Element and text position data
.....
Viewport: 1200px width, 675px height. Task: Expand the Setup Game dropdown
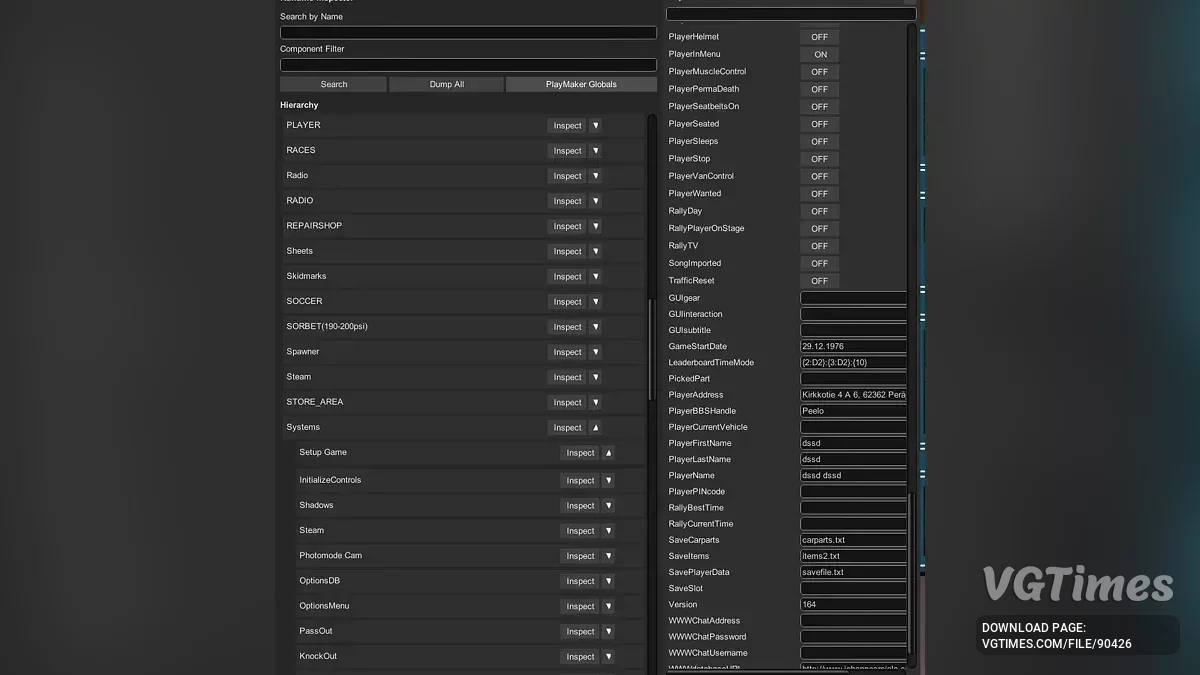click(609, 452)
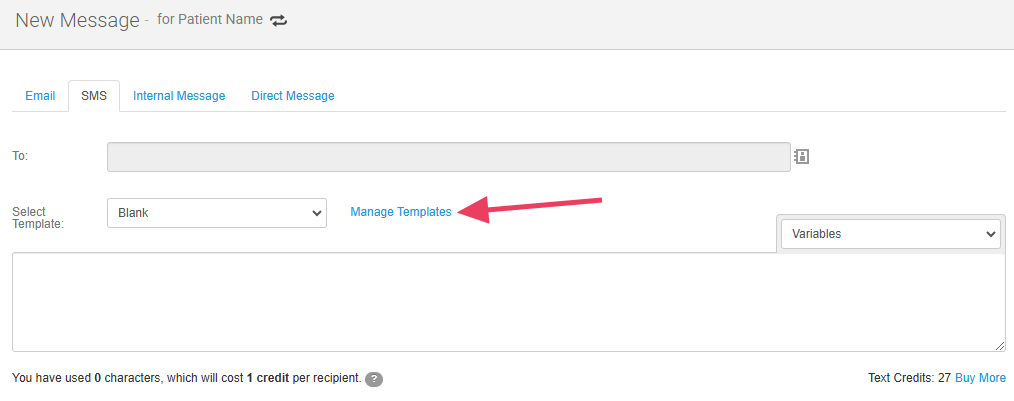Viewport: 1014px width, 401px height.
Task: Click the New Message heading
Action: pos(77,21)
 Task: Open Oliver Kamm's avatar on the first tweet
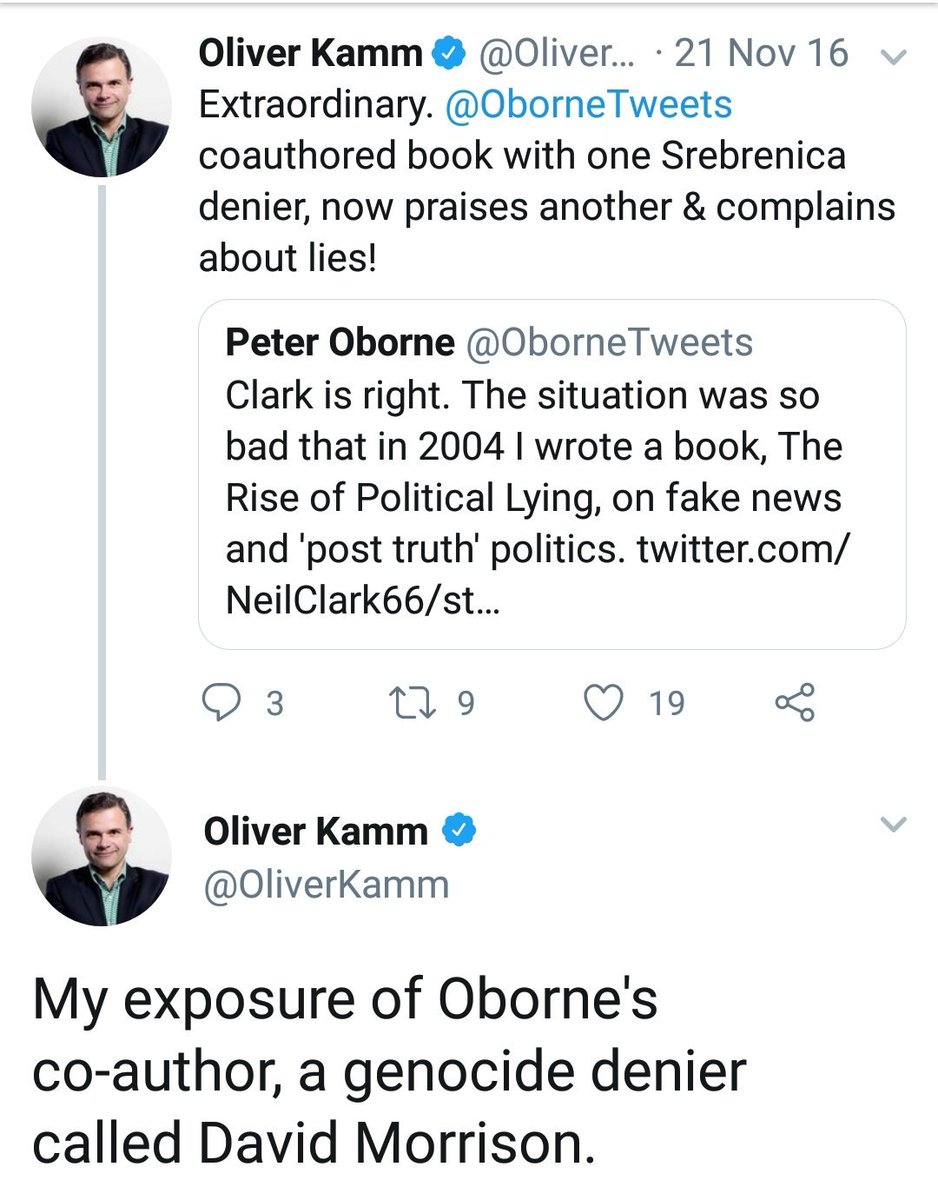[100, 109]
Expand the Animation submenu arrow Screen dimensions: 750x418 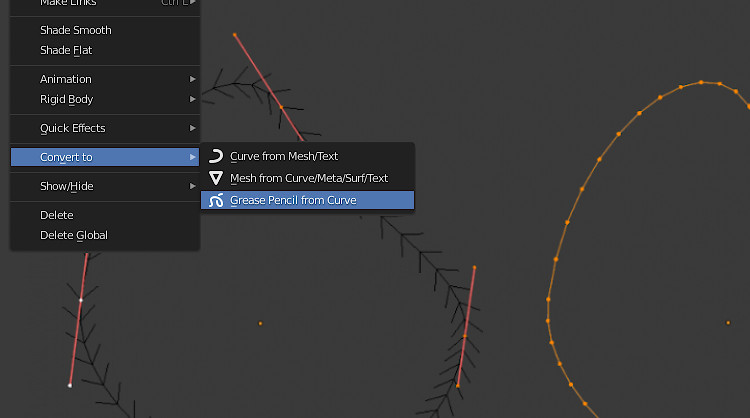(x=192, y=79)
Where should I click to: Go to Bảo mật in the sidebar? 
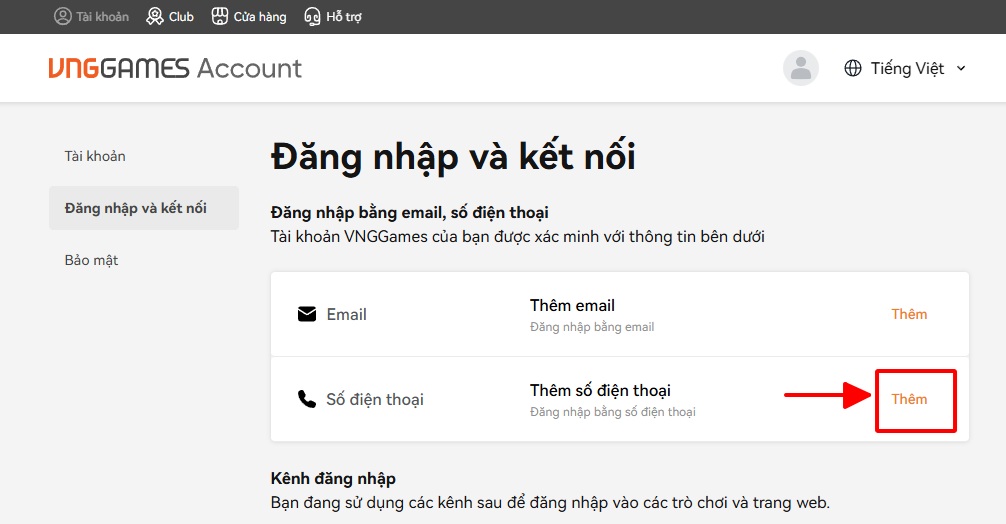click(x=92, y=260)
.....
=== Required task ===
Turn the data from the line containing "Where should I" through the end of the data, inclusive, into a two-column CSV with the headers "request" and "answer". Put each request's text and its answer in one quoted field apiece, replace line breaks with spaces, and leave the pictures out.

=== Expected answer ===
request,answer
"Where should I click to: Go to Bảo mật in the sidebar?","click(x=92, y=260)"